June 24, 2011
Misfortune spread throughout the state. There were many cases of corruption. Our creditors asked for a settlement; and the ambassadors were very pressing.
Yannis Makriyannis, Greek military hero and memoirist (1797-1864)
Economic distress, bribery, debts and foreign pressure: it can sometimes seem as if not much has changed in Greece down the ages. The events to which Yannis Makriyannis referred took place soon after the war of independence against the Ottoman empire, a costly 11-year struggle that culminated in 1832 with the Greek state no sooner born than facing demands for loan repayments from European powers.
Today, Greece’s debts are so large that the country is again a ward of the international financial system, obliged to swallow unpleasant economic medicine prescribed by foreigners so that they can get their money back.

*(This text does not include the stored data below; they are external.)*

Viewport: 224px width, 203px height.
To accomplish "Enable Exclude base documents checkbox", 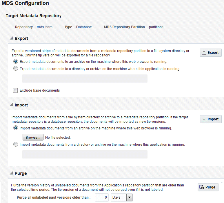I will tap(15, 90).
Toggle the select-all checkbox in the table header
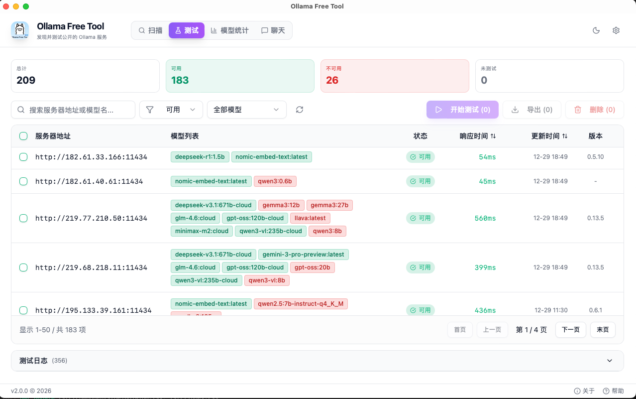Viewport: 636px width, 399px height. coord(23,136)
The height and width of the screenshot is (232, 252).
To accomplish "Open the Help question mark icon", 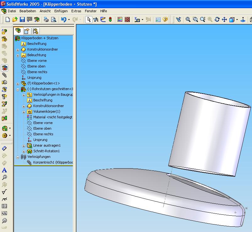I will tap(165, 19).
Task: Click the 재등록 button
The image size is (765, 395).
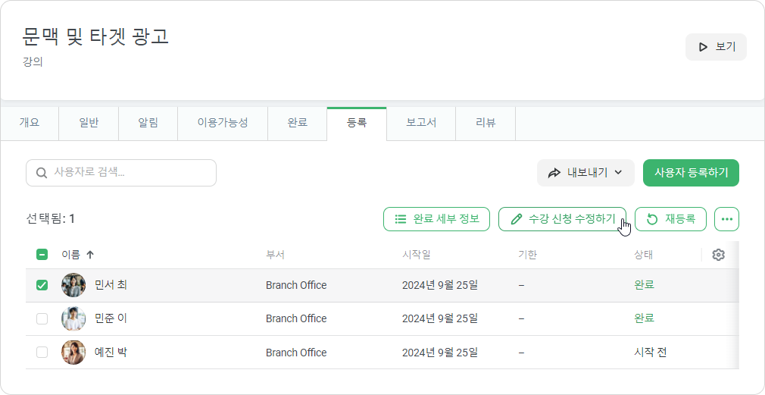Action: (671, 219)

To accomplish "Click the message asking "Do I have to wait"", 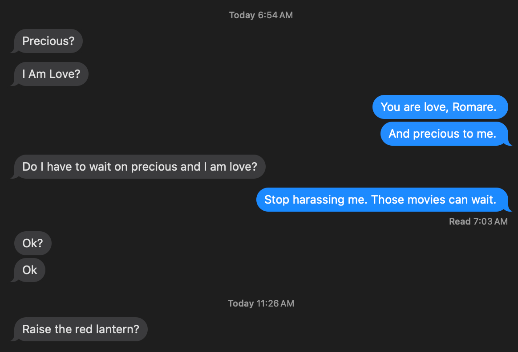I will [x=139, y=167].
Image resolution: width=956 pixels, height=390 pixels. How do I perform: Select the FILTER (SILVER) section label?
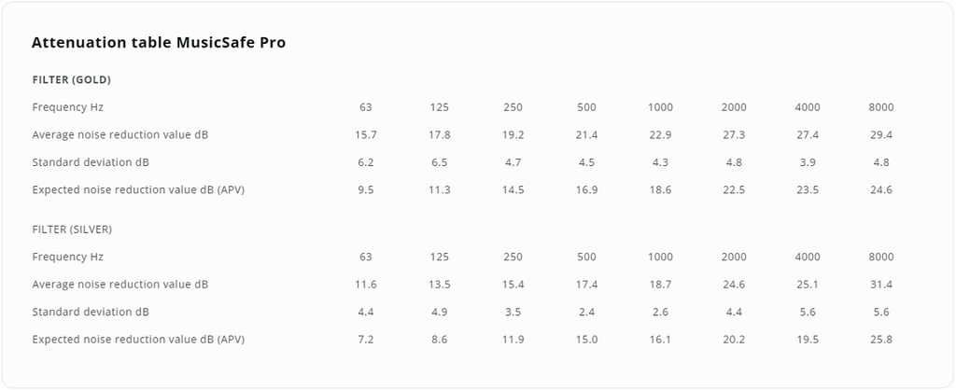(72, 230)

True, certain differences stand out. Though Greece accounts for only 2.5 per cent of the 17-nation eurozone’s economic output, its debt crisis has the potential to destabilise the public finances and banking sectors of other European countries on a scale unimaginable in the 1830s. However low an opinion Germans have of Greece’s fiscal improvidence and blood-sucking of the state, it is unthinkable that they would emulate the Europeans of Makriyannis’s era and impose a teenaged Bavarian prince as Greece’s head of state.